Sus dedos enredan mi pelo. Tira suave. Me pongo de pie. Me empuja contra la pared fría. Contraste brutal. Pared helada, su cuerpo fuego. Boca en mi cuello. Mordidas. Chupones. Grito bajo. Piernas débiles. Manos bajan mi falda. Bragas rasgadas. Dedos invasores. Húmeda. Listo para él. Lo empujo al suelo. Alfombra áspera bajo mis rodillas. Monteo. Lo guío dentro. Lentoo. Profundo. Ahhh. Lleno. Completo. Ritmo salvaje. Caderas chocan. Sudor gotea. Pechos rebotan. Sus manos aprietan. Uñas clavan. Dolor placer. Gimo fuerte. Más. Más rápido. Él gruñe. Animal. Bombeo. Bombeo. Corazón desbocado. Piel pegajosa.

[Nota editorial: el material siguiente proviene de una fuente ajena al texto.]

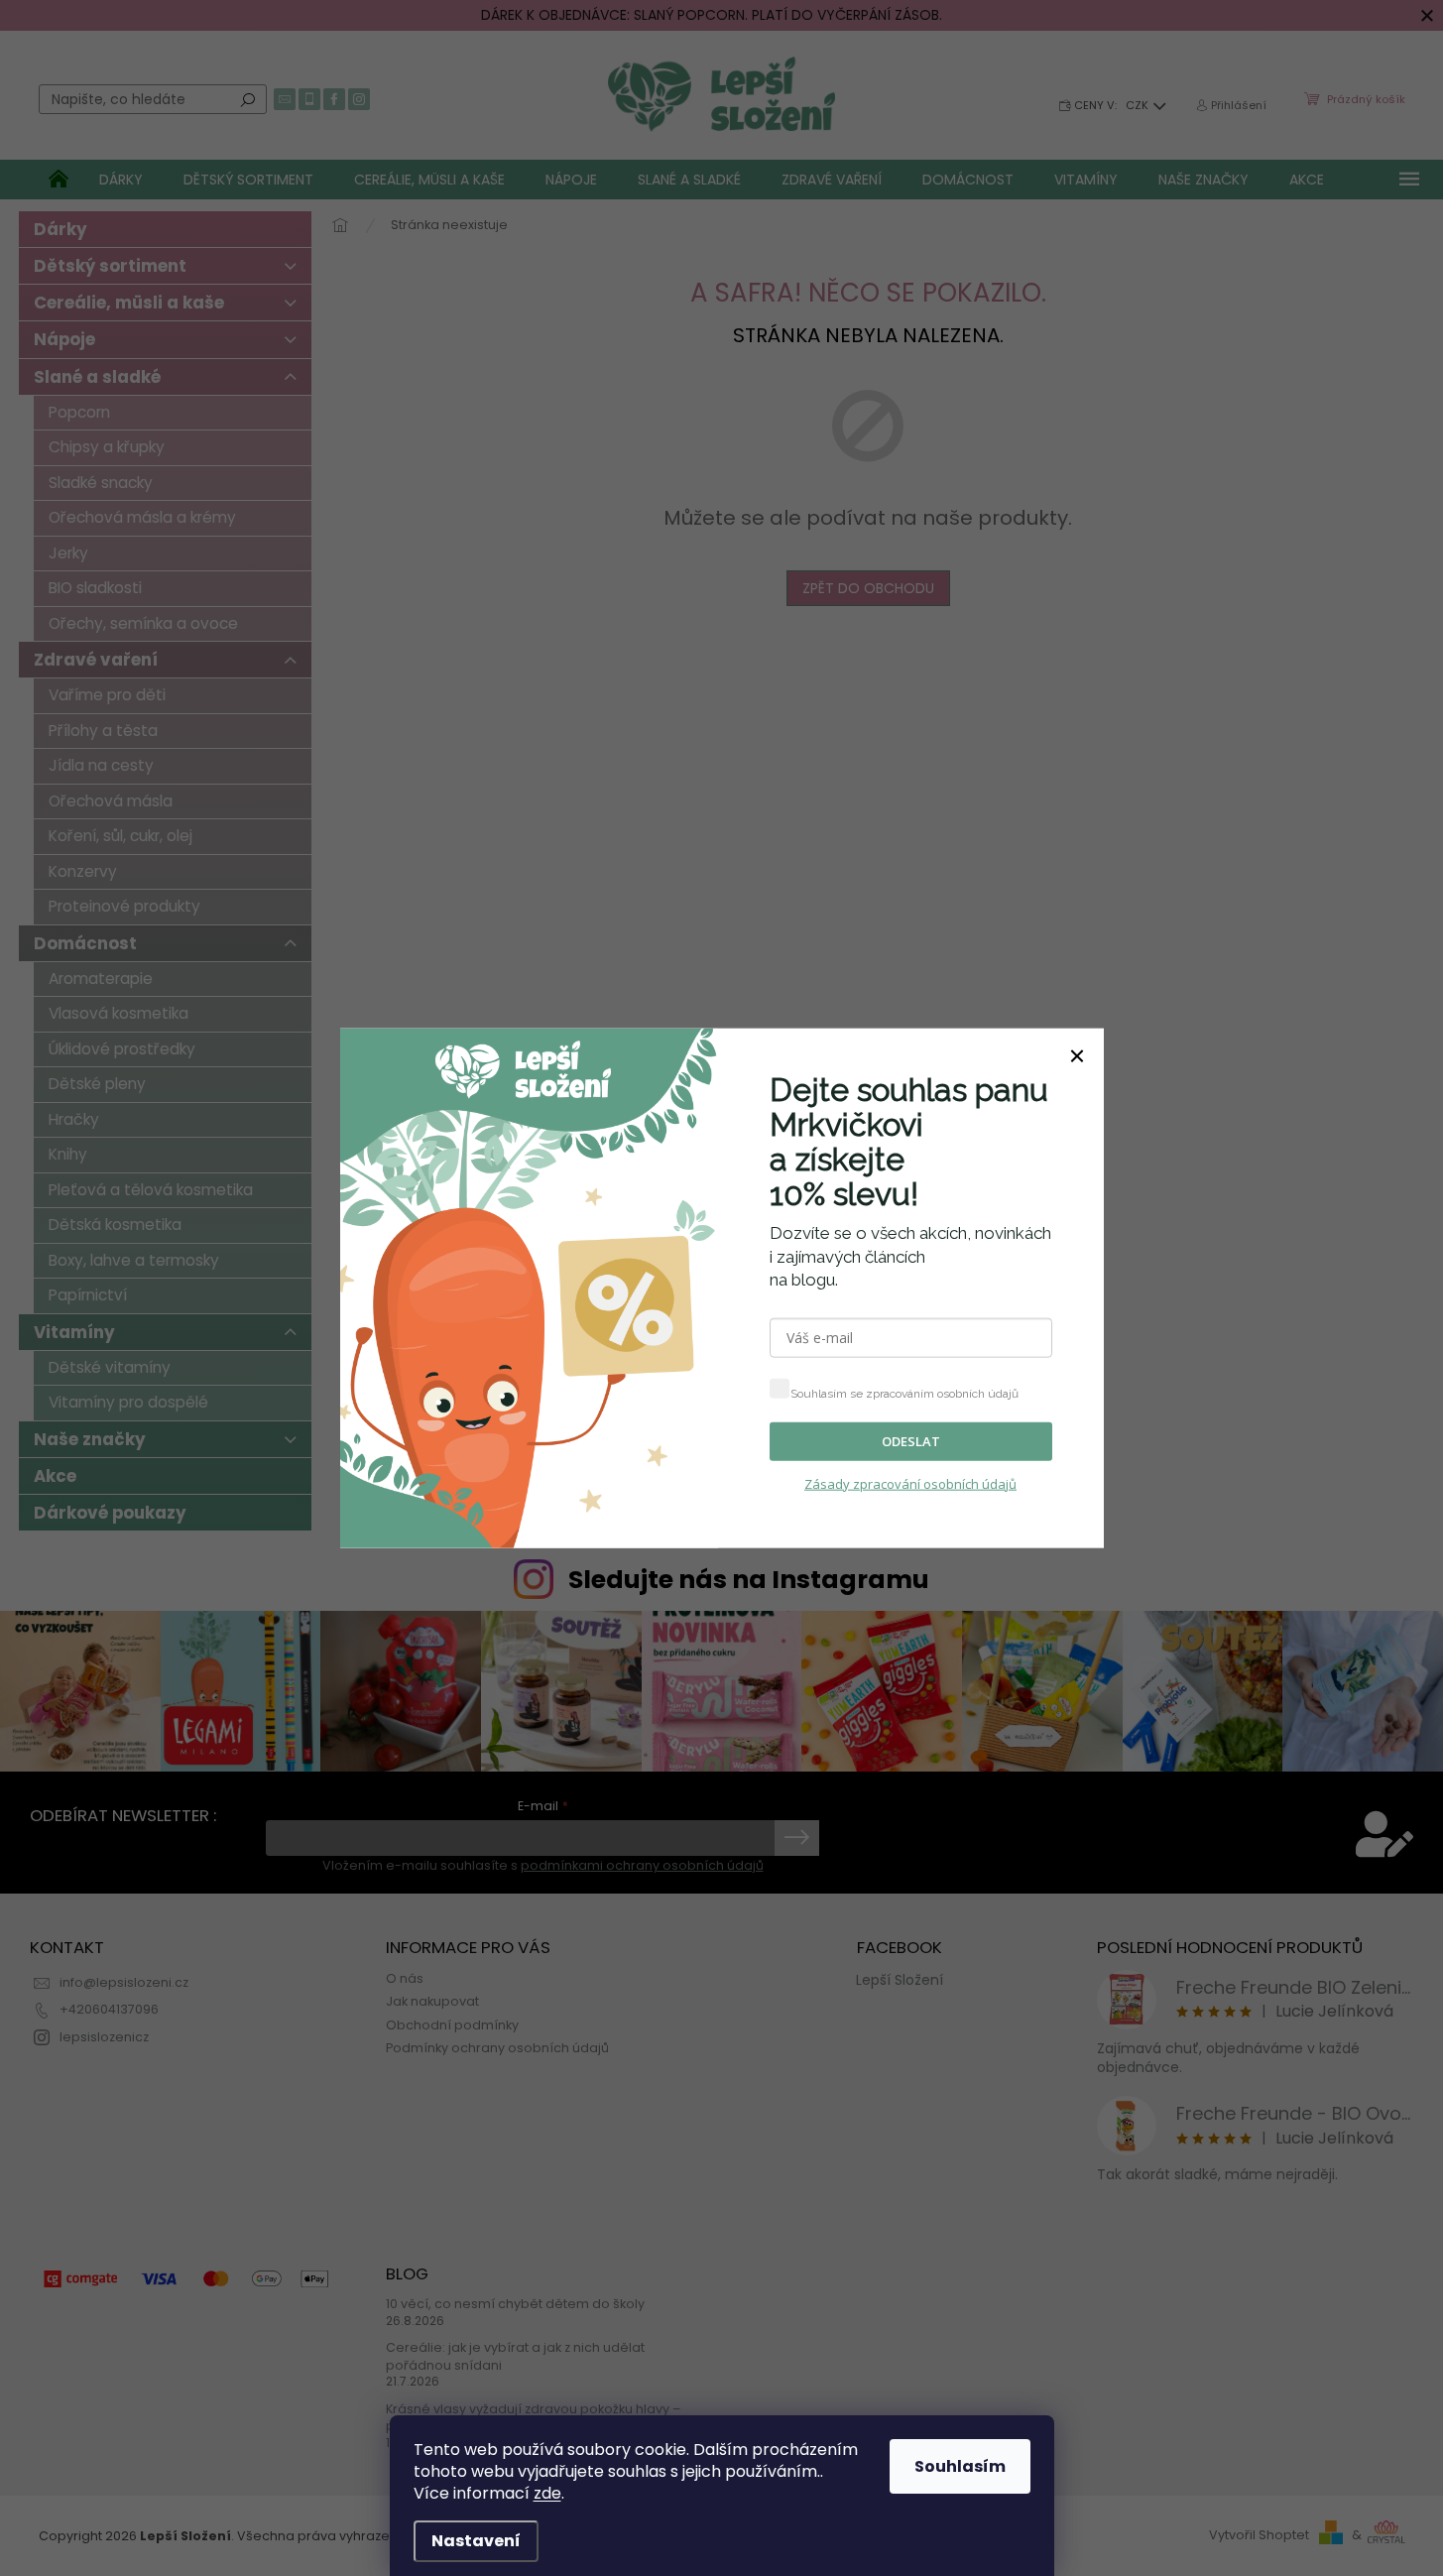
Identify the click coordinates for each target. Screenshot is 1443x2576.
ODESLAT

Olores mezclados. Sexo. Sudor. Pasión. Cambio. De lado. Pierna alta. Penetra hondo. Toque ese punto. Explosión cercana. No pares. Brazos fuertes me giran. A cuatro. Espalda arqueada. Empuje brutal. Pelo tirado. Azote en nalga. Roja. Quema. Grito. Ven. Ven ya. Él acelera. Tiembla. Calor inunda. Yo exploto. Oleadas. Contracciones. Vacío. Plenitud. Colapso.
La Fiebre Inicial
Respiro entrecortado. Cuerpos enredados. Sábanas revueltas. Piel aún caliente. Pegajosa. Besos lentos ahora. Suaves. Dedos trazan curvas. Mi corazón baja el ritmo. Lento. Pausado. Mirada en sus ojos. Satisfecho. Yo también. Un escalofrío. Realidad asoma. Pero no importa. Viví. Intensamente. Peligroso. Adictivo. Me acurruco. Su brazo pesa. Calor residual. Sonrisa pícara. ‘Otra vez?’. Risa baja. Silencio cae. Dulce. Las cenizas humean aún. Mañana será recuerdo. Quemadura eterna. Esta noche, mía. Nuestra. Única.